Valley’s Trash Laws Changing Following Investigation into Arrests For Nonpayments
Story and by Amaya Graham with WTVM

Photo credit (MGN)
VALLEY, Ala. - It’s being called unconstitutional, and things will change in Valley, Alabama. After hundreds of people, many of them elderly and African American, have been arrested for unpaid trash bills, the Chambers County District Attorney says the practice will be stopped.
After an investigation by Southern Poverty Law Center, District Attorney Mike Segrest has dismissed criminal charges for nonpayment of trash bills. The DA will no longer criminally prosecute residents for nonpayment.

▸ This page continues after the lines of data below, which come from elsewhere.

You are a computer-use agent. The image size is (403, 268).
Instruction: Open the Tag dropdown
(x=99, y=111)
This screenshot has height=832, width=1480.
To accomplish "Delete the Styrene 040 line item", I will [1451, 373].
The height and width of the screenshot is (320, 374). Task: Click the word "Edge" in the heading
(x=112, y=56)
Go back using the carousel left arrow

In November 2022, 82-year-old Martha Menefield was arrested for failing to pay a $77 bill for trash pickup. It’s a day she says she will never forget, but having these charges dropped means everything.
Menefield was not the only one who had been arrested. The SPLC says there have been numerous arrests, saying this practice of arresting people for trash bills goes back decades.
“More than 800 people have been arrested who simply couldn’t pay their bills, including more than a dozen people aged 70 or older and a disproportionate number of those arrests were of black residents and a black woman in particular.”
The SPLC says they don’t want to take all the credit even though they initiated the investigation.
“The District Attorney deserves credit for announcing today that he’s going to stop prosecuting people for unpaid garbage bills and for taking steps to write past wrongs so the other thing that he’s done is ensured that anyone with outstanding charges has their charges dismissed that anyone who owed fines and fees had those fines and fees forgiven and recalling all existing warrants and that’s a decision that will impact hundreds of people.”
In a press release, Mike Segrest said, “I think if you’re right, you’re right, and this was something that was unconstitutional, and it needed to be addressed. So, we felt like it was necessary.”